Please contact the Parish Office for more information (arrangements require at least 1 year in advance).

Anointing of the Sick and Communion to the Home Bound

The Sacrament of the Anointing of the Sick is one more expression of the Love of God that brings comfort not only to the soul but to the body as well.  The parish clergy will be happy to visit with the sick that request the sacraments.

Please notify the office about the need for someone to be anointed and/or receive Holy Communion. Privacy laws apply equally to all; therefore, our priests will only be able to reach out to those that request the sacraments.

Funeral Liturgies

The celebration of the Funeral Liturgy in the Church offers the unique opportunity for the faithful to pray for the repose of the soul of the deceased while worshiping God, through the Son, in the presence of the Spirit. The Liturgy guides believers in this charitable spiritual exercise as they commend the soul of the dead to God, the Author of life, so that the soul of the deceased be admitted to partake in the Eternal Banquet in Heaven.
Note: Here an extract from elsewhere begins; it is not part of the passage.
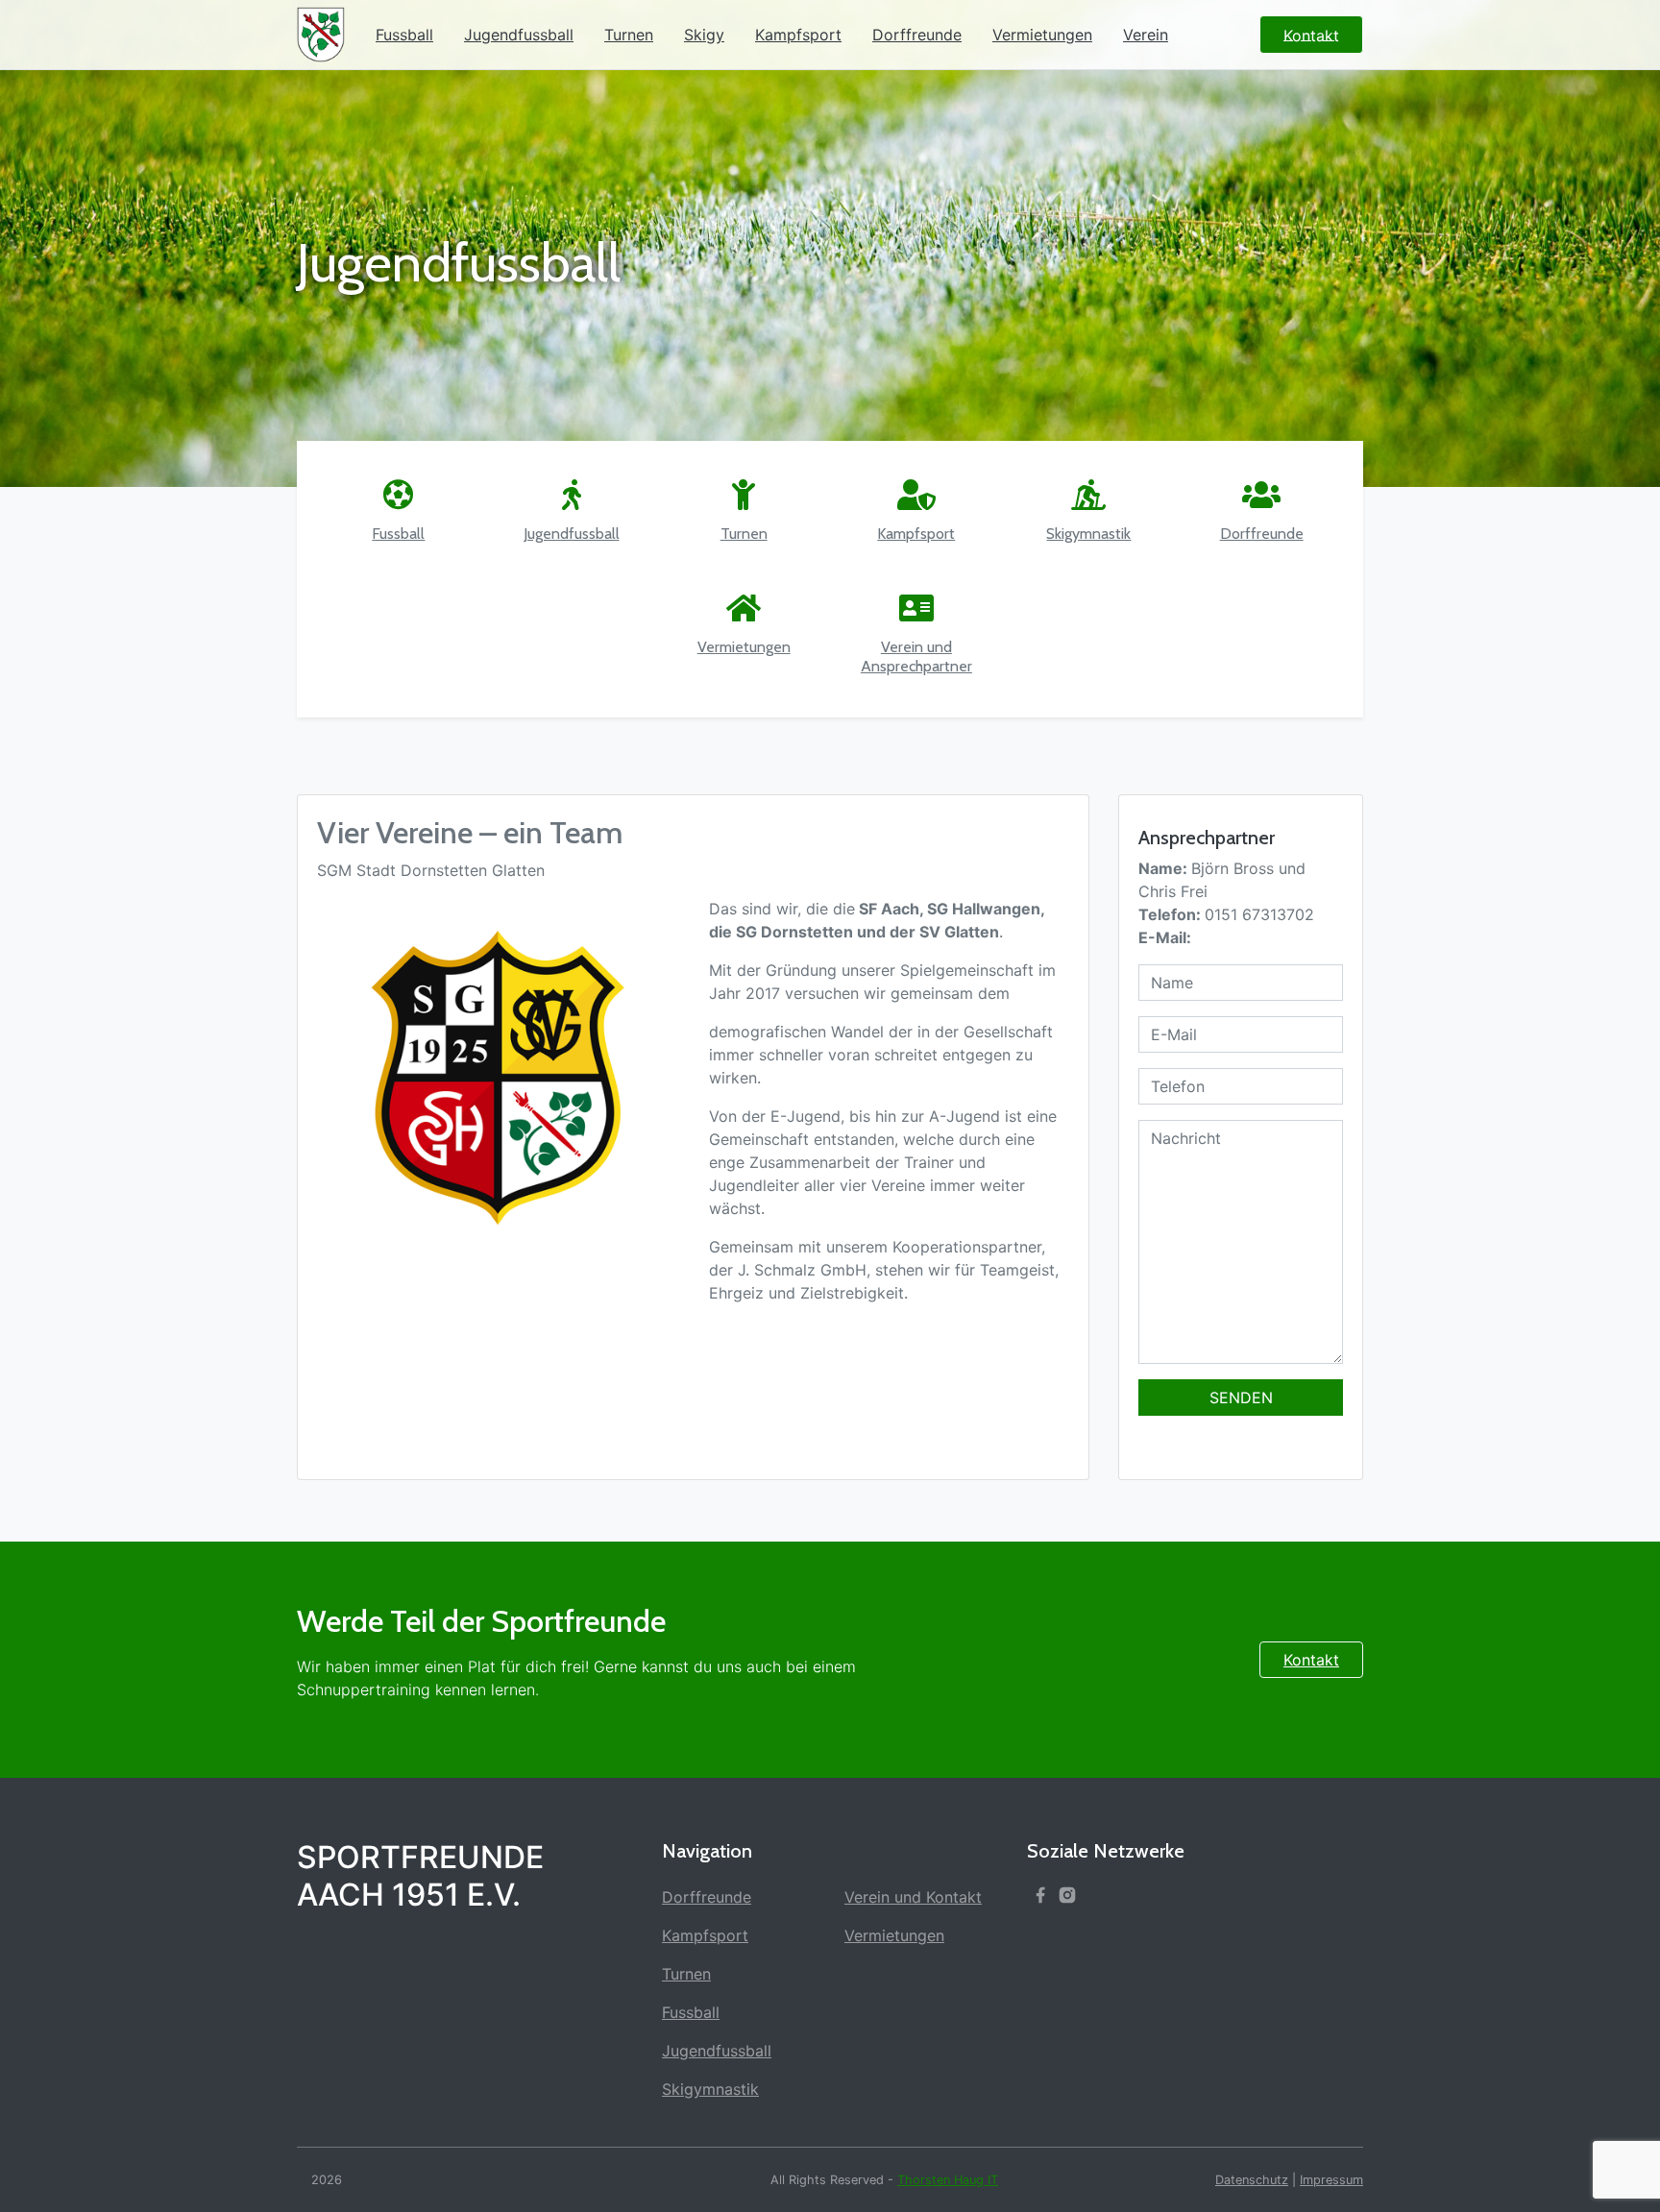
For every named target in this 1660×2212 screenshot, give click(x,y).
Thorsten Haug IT (947, 2180)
At our parish we strongly recommend families to first contact a Funeral Director of their choice to make the necessary arrangements for a funeral, before calling our office. Funeral Directors are professionals that dedicate their time and concern to aid people as their mourn the death of a loved one. While the practice of offering Words of Remembrance during Mass is not permitted at our parish, we encourage our parishioners to do so either at the Wake or at the Internment. Our decision against Words of Remembrance at Mass is based on the fact that, on several occasions, guest speakers showed disregards for the holiness of the Sacrament of Mass by their poor taste in their vocabulary as well as the superficial content of their speech.